Profesi Tercela Ini Terancam Punah, Penggantinya Jauh Lebih Jahat
Jakarta, CNBC Indonesia - Kabar yang mengejutkan datang dari dunia kejahatan siber. Ternyata AI kini jauh lebih pintar menipu manusia dibanding penipu sungguhan. Profesi yang selama ini dijalankan manusia dengan membangun kedekatan emosional untuk menguras harta korban, kini terancam digantikan sepenuhnya oleh robot.
Sebuah penelitian gabungan dari berbagai universitas internasional, dikutip Futurism pada 9 Agustus 2026, membandingkan langsung kemampuan penipu manusia dengan chatbot AI dalam menjalankan apa yang dikenal sebagai penipuan "pemotongan babi" atau pig butchering, yaitu modus penipuan dengan membangun hubungan kepercayaan jangka panjang sebelum membujuk korban berinvestasi dan akhirnya melarikan uangnya.
Dalam percobaan yang berlangsung 7 hari, 22 orang yang tidak menyadari sedang menjadi sasaran uji berinteraksi dengan dua pihak yaitu penipu manusia dan chatbot AI. Hasilnya sungguh mengkhawatirkan.
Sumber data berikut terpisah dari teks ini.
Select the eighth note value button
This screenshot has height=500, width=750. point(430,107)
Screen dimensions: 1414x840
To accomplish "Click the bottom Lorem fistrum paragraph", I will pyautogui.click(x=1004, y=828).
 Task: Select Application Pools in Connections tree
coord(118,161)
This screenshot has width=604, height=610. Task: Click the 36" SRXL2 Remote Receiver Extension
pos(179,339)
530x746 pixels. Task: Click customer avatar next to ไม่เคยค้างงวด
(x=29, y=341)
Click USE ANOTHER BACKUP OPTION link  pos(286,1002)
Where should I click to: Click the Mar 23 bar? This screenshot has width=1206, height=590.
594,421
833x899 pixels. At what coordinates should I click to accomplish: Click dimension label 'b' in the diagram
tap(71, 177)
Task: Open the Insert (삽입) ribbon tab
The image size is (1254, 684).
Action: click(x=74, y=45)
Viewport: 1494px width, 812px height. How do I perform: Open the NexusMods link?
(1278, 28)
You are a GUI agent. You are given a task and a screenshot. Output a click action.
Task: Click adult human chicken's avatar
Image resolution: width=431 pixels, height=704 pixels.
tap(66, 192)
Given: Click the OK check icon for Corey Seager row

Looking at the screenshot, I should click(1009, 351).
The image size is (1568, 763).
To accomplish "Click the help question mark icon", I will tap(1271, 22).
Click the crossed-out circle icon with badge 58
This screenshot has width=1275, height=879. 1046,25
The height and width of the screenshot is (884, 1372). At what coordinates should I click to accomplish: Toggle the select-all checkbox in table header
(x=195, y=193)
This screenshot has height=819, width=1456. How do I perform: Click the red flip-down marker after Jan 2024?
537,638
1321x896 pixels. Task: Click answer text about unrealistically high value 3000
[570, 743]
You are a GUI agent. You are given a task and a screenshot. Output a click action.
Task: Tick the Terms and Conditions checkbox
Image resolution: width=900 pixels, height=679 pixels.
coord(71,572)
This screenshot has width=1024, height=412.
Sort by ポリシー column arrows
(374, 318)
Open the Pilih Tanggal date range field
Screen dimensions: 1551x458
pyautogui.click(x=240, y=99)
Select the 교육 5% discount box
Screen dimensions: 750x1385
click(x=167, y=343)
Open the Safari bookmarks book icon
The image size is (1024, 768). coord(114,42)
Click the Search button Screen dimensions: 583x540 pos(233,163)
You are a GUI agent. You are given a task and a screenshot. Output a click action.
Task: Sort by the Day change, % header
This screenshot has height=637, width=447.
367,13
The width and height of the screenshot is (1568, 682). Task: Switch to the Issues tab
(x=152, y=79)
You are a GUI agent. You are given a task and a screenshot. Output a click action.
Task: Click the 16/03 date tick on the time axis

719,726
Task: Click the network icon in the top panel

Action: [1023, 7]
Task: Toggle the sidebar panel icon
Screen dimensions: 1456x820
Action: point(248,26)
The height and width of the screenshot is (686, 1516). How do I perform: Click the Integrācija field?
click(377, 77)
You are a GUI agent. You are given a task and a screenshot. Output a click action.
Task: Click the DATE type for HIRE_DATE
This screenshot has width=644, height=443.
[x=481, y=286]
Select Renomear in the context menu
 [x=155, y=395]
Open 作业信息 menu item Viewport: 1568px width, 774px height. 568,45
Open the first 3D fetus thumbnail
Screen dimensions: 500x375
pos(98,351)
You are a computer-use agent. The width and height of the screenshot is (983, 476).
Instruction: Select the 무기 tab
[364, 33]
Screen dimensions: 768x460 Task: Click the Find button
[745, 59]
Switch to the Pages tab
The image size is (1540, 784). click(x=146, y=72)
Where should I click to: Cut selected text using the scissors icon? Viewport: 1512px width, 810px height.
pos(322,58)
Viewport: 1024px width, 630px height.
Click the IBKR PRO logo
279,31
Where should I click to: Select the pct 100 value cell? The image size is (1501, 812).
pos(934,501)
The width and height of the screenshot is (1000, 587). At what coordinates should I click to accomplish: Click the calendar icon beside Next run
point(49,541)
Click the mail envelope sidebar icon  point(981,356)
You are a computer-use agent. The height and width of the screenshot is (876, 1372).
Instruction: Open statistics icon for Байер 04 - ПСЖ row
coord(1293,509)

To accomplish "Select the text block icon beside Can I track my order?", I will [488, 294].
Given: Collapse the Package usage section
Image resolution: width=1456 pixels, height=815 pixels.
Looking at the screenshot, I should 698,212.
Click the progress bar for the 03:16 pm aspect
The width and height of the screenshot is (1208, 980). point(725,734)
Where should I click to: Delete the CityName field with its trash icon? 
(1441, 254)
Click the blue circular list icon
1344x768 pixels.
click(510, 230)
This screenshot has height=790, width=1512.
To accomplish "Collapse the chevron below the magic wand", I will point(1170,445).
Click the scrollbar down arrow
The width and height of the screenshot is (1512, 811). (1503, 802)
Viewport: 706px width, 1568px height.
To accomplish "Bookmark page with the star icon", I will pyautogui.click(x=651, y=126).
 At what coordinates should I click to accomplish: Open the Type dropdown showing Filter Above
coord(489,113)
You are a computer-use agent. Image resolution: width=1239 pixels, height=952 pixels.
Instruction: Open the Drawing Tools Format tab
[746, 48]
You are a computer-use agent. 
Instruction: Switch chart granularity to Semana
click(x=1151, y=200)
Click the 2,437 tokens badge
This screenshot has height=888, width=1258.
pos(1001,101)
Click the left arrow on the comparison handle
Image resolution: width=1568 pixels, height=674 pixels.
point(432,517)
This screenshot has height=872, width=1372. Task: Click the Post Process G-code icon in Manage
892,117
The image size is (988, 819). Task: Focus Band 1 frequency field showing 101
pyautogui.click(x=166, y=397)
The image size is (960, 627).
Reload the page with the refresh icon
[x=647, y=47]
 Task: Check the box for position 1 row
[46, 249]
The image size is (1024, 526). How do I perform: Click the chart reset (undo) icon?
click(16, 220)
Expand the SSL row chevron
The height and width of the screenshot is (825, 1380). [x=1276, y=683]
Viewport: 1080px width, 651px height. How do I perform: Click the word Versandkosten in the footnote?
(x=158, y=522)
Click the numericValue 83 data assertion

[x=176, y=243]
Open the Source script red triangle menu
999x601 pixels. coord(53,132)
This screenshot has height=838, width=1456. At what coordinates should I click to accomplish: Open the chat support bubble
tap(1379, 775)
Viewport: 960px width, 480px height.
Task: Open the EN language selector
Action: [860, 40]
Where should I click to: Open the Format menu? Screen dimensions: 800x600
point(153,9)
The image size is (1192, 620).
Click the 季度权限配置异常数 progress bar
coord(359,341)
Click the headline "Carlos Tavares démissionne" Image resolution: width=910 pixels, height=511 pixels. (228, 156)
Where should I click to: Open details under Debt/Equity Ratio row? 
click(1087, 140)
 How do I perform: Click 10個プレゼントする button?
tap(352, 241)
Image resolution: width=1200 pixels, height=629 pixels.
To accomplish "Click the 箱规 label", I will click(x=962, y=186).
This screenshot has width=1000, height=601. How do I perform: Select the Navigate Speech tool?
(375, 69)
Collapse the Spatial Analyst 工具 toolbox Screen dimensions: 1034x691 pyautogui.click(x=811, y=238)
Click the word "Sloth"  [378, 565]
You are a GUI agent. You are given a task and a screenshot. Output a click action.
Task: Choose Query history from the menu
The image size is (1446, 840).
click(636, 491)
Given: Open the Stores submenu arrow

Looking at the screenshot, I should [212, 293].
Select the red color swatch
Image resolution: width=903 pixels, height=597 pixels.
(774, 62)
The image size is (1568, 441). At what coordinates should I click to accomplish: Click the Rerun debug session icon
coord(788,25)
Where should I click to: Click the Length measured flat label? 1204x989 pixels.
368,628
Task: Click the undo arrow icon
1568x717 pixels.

Hanya 18 persen korban yang menuruti permintaan penipu manusia. Sebaliknya, hampir setengah dari seluruh peserta yaitu 46 persen, menuruti permintaan yang datang dari chatbot AI.
Chatbot yang diuji, berbasis model Claude, diberi instruksi untuk menyembunyikan identitas aslinya sebagai AI. Hal lain yang lebih mengerikan, robot itu menjalankan perannya dengan sangat baik. Saat ditanya apakah ia mesin, bot itu dengan luwes menyangkal dan bahkan mengarang alasan-alasan masuk akal agar tidak dicurigai.
"Dengan usaha yang relatif sedikit, kita bisa menciptakan agen yang kemampuannya melampaui manusia dalam membangun kepercayaan emosional yang sifatnya merugikan," ujar Yisroel Mirsky, salah satu peneliti dari Universitas Ben Gurion, seperti dikutip Wired.
Temuan ini makin mencengangkan karena kenyataan bahwa sebagian besar peserta yang ditanya setelah percobaan berakhir, bahkan mereka yang menyadari perbedaan gaya bicara, tetap merasa tak percaya bahwa yang mereka ajak bicara selama seminggu itu hanyalah mesin.
"Mereka sama sekali tidak menyangka," kata salah satu peneliti lainnya, Gilad Gressel.
Artinya, di masa depan, jutaan orang yang selama ini dipaksa bekerja sebagai penipu di kompleks-kompleks penipuan kemungkinan besar akan digantikan oleh sistem AI. Mesin tak butuh makan, tak butuh tidur, tak lelah berbicara berbulan-bulan membangun kedekatan, dan terbukti lebih sukses membujuk korban.
Dengan kata lain, profesi penipu yang selama ini menjadi sumber kejahatan terancam punah, bukan karena ditangkap aparat, melainkan karena kalah saing dengan robot yang jauh lebih pandai berpura-pura menjadi manusia.